═════ Dataset entries ═════

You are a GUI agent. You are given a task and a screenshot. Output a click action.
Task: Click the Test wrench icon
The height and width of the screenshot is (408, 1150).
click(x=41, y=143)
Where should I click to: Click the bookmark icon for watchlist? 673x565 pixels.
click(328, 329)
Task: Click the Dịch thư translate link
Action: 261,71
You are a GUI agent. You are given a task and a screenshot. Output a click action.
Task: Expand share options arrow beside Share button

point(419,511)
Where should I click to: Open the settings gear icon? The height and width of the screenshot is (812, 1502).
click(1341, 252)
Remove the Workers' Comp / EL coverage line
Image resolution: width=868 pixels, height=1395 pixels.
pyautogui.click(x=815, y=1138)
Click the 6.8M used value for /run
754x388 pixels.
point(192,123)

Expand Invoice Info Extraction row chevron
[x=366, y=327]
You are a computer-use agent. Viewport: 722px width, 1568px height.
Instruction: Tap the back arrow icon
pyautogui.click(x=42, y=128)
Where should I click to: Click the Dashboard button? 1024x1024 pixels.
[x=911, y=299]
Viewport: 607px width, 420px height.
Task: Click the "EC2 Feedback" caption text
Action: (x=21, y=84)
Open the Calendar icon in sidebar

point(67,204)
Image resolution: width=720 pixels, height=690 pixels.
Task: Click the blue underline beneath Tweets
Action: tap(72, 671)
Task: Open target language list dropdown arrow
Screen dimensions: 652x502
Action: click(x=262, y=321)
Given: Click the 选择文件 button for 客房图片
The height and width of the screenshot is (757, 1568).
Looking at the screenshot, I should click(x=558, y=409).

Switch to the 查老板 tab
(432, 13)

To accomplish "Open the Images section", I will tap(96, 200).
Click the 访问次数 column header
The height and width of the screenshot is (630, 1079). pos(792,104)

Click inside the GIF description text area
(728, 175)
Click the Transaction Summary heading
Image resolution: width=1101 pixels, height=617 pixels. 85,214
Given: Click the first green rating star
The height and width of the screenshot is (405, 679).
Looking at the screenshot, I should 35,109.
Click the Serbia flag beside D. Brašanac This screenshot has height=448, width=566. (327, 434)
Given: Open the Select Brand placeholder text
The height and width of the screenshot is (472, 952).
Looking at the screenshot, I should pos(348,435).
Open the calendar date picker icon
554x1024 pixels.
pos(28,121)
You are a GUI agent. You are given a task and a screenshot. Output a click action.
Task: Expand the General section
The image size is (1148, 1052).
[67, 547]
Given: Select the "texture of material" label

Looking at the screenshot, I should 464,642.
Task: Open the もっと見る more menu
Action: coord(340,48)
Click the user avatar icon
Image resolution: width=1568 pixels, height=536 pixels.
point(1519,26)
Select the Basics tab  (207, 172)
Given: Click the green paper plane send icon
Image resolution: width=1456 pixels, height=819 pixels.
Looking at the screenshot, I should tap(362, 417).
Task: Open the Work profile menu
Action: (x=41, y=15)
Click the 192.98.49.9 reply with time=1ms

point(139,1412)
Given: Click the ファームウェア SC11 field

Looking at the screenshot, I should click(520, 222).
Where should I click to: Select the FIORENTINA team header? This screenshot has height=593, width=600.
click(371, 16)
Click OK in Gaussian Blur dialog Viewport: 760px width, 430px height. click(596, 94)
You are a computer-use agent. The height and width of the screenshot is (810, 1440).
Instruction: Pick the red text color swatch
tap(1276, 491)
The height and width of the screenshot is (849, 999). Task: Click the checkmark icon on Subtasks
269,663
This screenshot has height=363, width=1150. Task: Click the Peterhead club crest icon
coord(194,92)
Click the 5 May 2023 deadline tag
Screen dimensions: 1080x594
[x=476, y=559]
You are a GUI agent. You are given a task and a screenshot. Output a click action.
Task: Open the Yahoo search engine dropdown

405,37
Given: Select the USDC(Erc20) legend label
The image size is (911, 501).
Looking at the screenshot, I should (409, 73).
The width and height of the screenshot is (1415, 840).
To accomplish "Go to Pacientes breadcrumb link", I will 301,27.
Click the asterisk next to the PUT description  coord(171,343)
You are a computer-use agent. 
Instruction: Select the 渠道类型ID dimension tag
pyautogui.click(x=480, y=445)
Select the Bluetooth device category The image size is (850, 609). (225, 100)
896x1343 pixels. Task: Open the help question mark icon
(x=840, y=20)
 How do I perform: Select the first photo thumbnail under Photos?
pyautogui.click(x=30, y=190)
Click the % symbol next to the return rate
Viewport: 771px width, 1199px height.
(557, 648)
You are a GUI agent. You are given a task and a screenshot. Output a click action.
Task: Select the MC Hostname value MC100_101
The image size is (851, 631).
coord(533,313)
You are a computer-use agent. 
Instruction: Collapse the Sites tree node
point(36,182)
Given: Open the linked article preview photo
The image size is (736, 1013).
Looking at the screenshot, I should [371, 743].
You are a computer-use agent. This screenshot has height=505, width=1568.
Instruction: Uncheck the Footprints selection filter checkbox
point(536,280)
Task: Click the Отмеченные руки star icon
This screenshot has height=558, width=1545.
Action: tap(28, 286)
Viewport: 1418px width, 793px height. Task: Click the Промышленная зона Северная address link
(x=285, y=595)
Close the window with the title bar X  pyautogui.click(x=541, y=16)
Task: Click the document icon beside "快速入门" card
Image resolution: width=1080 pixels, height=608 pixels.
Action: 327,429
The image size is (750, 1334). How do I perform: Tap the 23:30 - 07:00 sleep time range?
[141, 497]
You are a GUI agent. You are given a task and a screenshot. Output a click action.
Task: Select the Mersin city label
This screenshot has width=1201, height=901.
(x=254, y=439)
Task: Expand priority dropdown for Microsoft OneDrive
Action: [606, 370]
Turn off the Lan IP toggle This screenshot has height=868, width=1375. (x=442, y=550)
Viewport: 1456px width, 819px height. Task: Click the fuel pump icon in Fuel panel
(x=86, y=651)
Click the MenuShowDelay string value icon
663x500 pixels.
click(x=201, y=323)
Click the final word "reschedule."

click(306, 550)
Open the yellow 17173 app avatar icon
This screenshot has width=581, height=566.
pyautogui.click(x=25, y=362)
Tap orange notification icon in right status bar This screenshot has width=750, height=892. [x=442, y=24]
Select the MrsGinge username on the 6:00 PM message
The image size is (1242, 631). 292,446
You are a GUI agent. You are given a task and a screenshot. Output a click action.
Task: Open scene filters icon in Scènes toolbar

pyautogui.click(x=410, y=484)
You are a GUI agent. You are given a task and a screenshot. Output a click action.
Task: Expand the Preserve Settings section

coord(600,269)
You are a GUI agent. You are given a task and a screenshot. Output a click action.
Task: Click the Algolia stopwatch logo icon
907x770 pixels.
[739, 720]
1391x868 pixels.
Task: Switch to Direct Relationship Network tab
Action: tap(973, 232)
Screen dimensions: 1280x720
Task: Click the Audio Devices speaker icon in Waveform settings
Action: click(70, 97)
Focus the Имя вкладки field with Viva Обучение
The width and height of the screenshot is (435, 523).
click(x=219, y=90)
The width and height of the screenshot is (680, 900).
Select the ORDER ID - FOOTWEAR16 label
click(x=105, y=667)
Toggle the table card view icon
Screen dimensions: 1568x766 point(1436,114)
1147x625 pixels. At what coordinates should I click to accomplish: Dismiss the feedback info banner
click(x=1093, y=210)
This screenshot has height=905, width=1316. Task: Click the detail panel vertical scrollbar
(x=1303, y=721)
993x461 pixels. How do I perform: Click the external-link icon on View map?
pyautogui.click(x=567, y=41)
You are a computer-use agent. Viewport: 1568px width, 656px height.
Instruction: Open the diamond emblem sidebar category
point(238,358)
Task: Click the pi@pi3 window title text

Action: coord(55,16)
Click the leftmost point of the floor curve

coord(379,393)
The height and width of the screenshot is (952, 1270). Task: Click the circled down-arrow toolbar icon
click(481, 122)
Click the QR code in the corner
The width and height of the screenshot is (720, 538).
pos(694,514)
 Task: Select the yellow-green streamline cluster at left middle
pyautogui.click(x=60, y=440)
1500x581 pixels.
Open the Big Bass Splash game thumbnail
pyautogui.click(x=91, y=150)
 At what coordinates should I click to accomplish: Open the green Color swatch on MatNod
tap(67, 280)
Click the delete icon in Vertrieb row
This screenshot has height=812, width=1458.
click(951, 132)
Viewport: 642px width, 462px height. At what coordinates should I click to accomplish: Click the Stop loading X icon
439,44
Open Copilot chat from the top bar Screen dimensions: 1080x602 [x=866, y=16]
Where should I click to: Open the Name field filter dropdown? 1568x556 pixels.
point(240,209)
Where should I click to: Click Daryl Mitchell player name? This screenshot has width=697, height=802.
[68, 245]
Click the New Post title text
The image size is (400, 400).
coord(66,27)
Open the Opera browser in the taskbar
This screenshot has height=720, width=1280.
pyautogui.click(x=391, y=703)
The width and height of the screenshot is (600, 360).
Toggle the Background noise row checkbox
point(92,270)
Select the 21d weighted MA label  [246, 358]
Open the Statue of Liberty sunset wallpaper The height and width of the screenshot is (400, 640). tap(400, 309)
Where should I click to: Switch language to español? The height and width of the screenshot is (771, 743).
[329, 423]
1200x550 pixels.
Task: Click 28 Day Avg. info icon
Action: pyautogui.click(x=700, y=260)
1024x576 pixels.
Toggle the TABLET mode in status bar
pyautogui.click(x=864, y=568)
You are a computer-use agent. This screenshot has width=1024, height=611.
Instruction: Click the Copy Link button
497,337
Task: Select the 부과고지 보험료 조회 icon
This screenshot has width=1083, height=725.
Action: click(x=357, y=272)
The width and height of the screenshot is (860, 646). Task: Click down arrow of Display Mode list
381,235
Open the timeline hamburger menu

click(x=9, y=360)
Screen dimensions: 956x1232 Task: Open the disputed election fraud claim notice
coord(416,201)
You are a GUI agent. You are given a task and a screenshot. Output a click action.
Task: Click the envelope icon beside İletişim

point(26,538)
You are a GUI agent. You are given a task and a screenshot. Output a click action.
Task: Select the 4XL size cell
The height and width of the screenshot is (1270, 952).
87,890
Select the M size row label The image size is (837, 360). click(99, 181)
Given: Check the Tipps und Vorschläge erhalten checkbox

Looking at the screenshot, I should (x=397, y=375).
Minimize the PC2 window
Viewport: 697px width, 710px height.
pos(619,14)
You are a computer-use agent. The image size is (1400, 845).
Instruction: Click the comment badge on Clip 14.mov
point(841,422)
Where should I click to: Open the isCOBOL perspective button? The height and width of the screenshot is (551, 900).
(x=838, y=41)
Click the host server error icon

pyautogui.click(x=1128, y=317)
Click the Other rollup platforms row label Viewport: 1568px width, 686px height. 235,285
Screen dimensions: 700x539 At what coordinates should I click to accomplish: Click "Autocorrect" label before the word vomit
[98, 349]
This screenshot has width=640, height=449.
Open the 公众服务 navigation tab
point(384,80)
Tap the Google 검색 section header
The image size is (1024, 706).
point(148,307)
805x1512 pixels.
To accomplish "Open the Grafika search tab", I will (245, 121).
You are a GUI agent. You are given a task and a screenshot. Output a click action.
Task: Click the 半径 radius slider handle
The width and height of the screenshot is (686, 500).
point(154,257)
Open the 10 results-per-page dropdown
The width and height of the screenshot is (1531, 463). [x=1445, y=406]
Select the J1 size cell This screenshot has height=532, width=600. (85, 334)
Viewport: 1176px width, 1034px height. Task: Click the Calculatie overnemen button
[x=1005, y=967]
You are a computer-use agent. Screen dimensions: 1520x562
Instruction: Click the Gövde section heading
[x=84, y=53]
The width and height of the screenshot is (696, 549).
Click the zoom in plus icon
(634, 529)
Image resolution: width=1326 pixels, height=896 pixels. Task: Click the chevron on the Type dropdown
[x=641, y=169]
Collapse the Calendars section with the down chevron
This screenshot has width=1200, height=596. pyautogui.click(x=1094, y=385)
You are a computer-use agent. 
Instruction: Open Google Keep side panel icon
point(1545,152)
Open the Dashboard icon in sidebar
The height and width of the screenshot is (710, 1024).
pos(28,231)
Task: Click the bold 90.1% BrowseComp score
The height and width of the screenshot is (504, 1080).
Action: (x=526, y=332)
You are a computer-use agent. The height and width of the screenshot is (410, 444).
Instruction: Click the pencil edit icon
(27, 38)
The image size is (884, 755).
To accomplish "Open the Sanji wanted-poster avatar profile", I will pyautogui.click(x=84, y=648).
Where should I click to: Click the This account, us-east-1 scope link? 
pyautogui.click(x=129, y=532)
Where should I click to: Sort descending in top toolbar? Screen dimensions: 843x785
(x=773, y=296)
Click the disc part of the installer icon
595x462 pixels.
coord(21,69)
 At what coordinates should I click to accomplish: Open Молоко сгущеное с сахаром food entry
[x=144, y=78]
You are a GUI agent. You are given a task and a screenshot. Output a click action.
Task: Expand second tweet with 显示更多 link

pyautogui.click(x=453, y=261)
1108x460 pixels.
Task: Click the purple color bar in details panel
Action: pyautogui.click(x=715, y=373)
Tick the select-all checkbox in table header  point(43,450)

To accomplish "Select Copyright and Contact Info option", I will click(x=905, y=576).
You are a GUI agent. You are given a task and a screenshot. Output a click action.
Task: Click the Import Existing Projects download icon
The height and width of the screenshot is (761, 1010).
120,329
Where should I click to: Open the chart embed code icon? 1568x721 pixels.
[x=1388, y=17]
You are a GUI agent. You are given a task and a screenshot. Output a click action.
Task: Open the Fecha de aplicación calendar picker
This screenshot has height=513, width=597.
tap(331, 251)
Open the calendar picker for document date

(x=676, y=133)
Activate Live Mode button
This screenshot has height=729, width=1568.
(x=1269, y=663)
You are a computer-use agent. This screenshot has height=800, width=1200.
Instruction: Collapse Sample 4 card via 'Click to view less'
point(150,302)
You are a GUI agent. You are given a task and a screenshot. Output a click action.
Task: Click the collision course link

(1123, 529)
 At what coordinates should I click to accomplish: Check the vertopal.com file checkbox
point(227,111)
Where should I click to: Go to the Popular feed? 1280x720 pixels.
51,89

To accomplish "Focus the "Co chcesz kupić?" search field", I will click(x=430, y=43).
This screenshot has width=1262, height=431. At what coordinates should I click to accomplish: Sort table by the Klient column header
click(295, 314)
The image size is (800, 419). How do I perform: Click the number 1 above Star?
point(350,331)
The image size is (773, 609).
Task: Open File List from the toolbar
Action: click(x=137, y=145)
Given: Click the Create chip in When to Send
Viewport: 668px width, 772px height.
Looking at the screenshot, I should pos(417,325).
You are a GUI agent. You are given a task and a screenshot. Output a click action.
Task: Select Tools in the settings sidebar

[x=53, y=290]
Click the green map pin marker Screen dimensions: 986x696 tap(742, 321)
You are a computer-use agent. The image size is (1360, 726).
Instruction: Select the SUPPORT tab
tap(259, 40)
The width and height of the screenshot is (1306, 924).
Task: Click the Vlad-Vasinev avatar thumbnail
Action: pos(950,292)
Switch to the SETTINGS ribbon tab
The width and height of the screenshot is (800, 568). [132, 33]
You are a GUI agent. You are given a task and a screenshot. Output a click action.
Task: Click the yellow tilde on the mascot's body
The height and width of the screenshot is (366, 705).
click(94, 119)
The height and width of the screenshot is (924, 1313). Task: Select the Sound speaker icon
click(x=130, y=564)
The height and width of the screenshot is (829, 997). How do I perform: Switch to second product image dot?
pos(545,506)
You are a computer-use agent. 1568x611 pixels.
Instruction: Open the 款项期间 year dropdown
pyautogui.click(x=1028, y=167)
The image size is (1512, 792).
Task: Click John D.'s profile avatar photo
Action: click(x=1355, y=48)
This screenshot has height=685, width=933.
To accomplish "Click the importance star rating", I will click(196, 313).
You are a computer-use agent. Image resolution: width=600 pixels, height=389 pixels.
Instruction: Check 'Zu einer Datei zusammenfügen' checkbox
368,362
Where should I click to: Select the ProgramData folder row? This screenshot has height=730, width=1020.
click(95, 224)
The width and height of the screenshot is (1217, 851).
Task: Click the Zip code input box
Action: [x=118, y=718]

═════

Exercise aim | Reproduce the listing above from the line containing "Switch to the SETTINGS ribbon tab" through the line containing "Action: click(x=1355, y=48)", keeping both of those lines.

Solved problem |
Switch to the SETTINGS ribbon tab
The width and height of the screenshot is (800, 568). [132, 33]
You are a GUI agent. You are given a task and a screenshot. Output a click action.
Task: Click the yellow tilde on the mascot's body
The height and width of the screenshot is (366, 705).
click(94, 119)
The height and width of the screenshot is (924, 1313). Task: Select the Sound speaker icon
click(x=130, y=564)
The height and width of the screenshot is (829, 997). How do I perform: Switch to second product image dot?
pos(545,506)
You are a computer-use agent. 1568x611 pixels.
Instruction: Open the 款项期间 year dropdown
pyautogui.click(x=1028, y=167)
The image size is (1512, 792).
Task: Click John D.'s profile avatar photo
Action: click(x=1355, y=48)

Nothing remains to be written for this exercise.